LGBT patients often struggle to find a provider who can meet their needs, and a Kentucky medical school aims to change that by making inclusiveness part of its curriculum.
Stacie Steinbock, director of the LGBT satellite center at the University of Louisville's Health Sciences Center campus, told FierceHealthcare that her office is often the first line of contact for both LGBT students and Louisville residents, and it quickly became clear that there was a demand for physicians who are familiar with the needs of these patients.
So, in collaboration with the University of Louisville School of Medicine, its office of Community Engagement and community members, Steinbock and her team worked to develop a curriculum that would be part of medical students' ongoing education, so all trainees would experience it.
"From the beginning, we wanted to not have isolated content," Steinbock said.
"It's very tempting to do that—pluck one faculty member who's good, and you know it will be great. It's hard to look away from that model."
The two-year overhaul adapted more than 50 hours of curriculum to be more LGBT-friendly, including discussions of more inclusive language. For example, the students are taught to avoid gendered language when discussing sensitive procedures; transgender men may still need gynecological care, for instance, so instead of calling it a "female exam" the curriculum suggests the gender-neutral "pelvic exam."
Many LGBT patients avoid medical care, and this especially prevalent among the trans population. A recent poll from National Public Radio, the Robert Wood Johnson Foundation and the Harvard T.H. Chan School of Public Health found that 31% of transgender patients lack regular access to healthcare.
Nearly one-fifth of LGBT patients (18%) avoid care even when in need because of concerns about discrimination, the poll found. Many physicians lack the training to care for LGBT patients effectively.
Including that voice in shaping the new curriculum was crucial, Steinbock said. The university established a community advisory board to review and offer suggestions on the curriculum changes. In the first year, it hosted an LGBT health summit with a focus on transgender healthcare.

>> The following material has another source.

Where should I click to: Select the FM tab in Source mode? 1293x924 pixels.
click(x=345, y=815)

The summit allowed residents, faculty, healthcare providers, mental health workers and LGBT people to have in-depth conversations about the state of transgender healthcare and what can be done to make it better, she said.

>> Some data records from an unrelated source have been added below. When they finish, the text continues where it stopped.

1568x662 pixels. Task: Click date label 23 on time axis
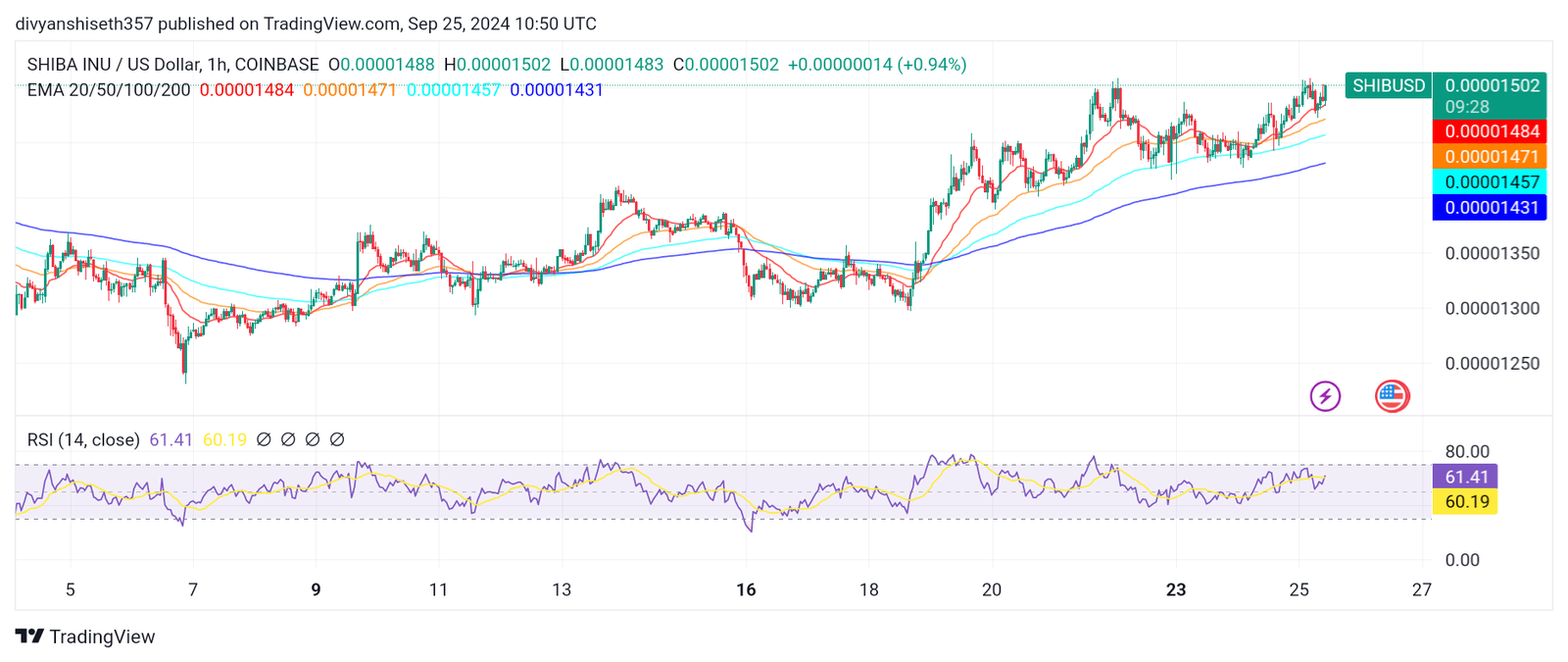pos(1175,590)
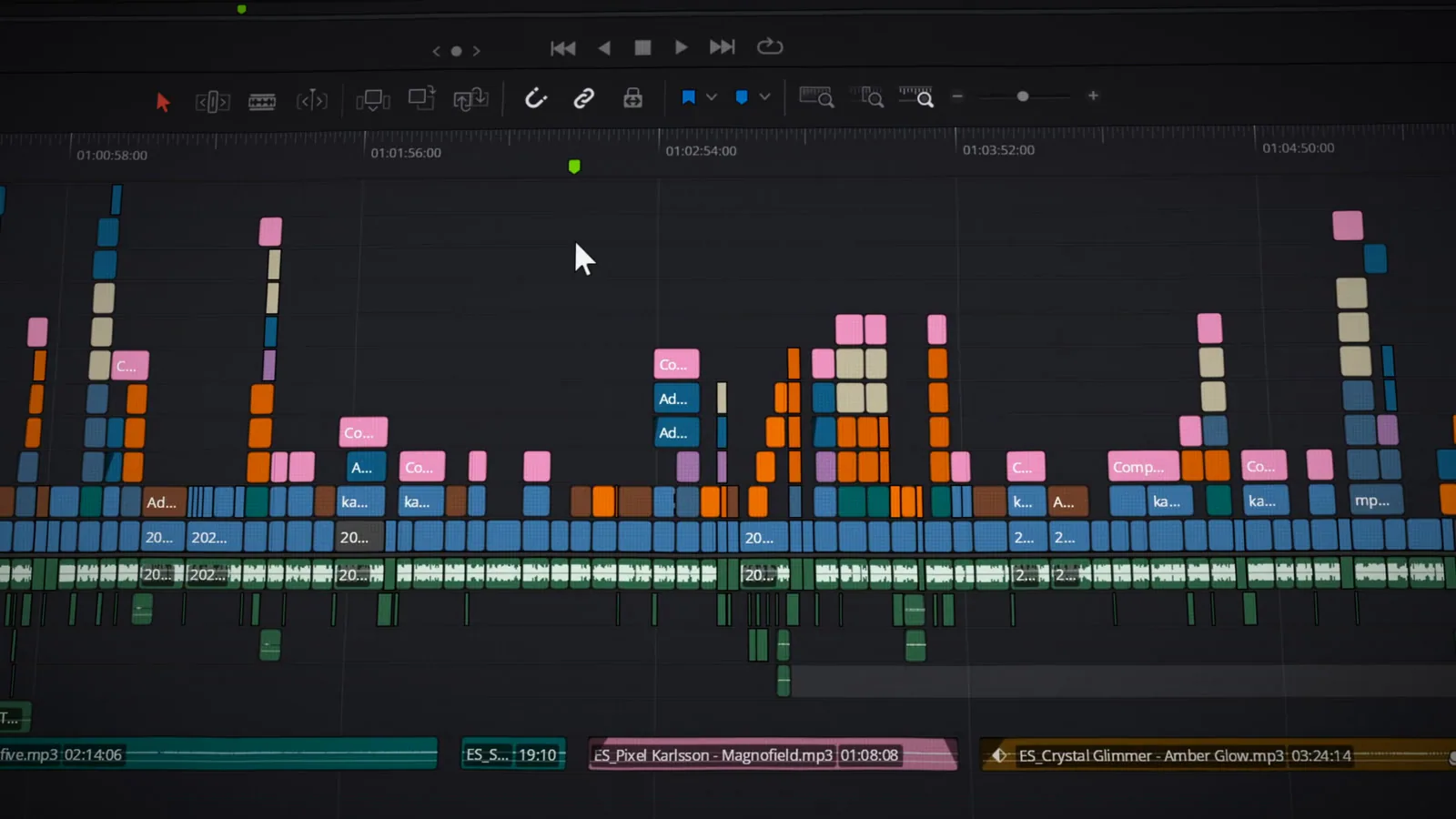Activate the Trim Edit mode tool
Viewport: 1456px width, 819px height.
(x=212, y=101)
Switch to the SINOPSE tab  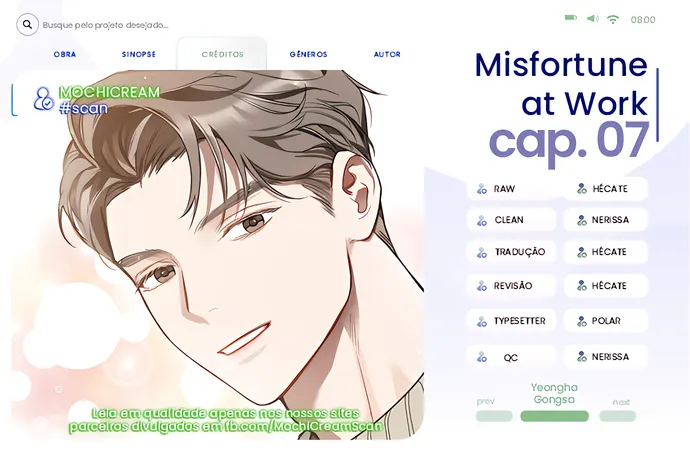pyautogui.click(x=139, y=54)

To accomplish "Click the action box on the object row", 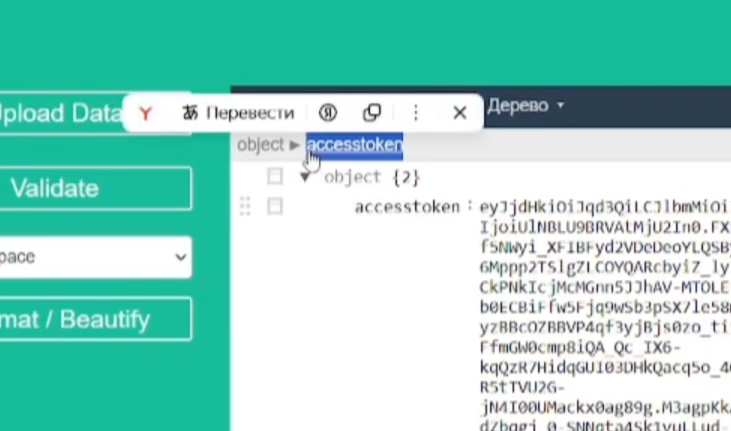I will (x=275, y=177).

"The was a really beautiful part of the project, really being able to listen to what our community needed and respond to that," Steinbock said.
The response to the new curriculum has so far been positive, Steinbock said. Students said they appreciate that the information is embedded in other lessons, so the message is reinforced by multiple faculty members with varying degrees of knowledge and experience with LGBT patients.
Not every student coming into the medical school was comfortable with the content, she said, but it offered an opportunity to open their minds and shift attitudes. The new curriculum has, however, drawn interest from LGBT med students, some of whom have said they came to the University of Louisville because of it.
The university is working to make its curriculum available to other medical schools, Steinbock said. But, she added, it's crucial that university leadership is fully on board.
Implementing a program like this could lead to concerns and questions from the community and from prospective students and their families. So it's key to have a "courageous" leadership team ready to handle those hard discussions, she said.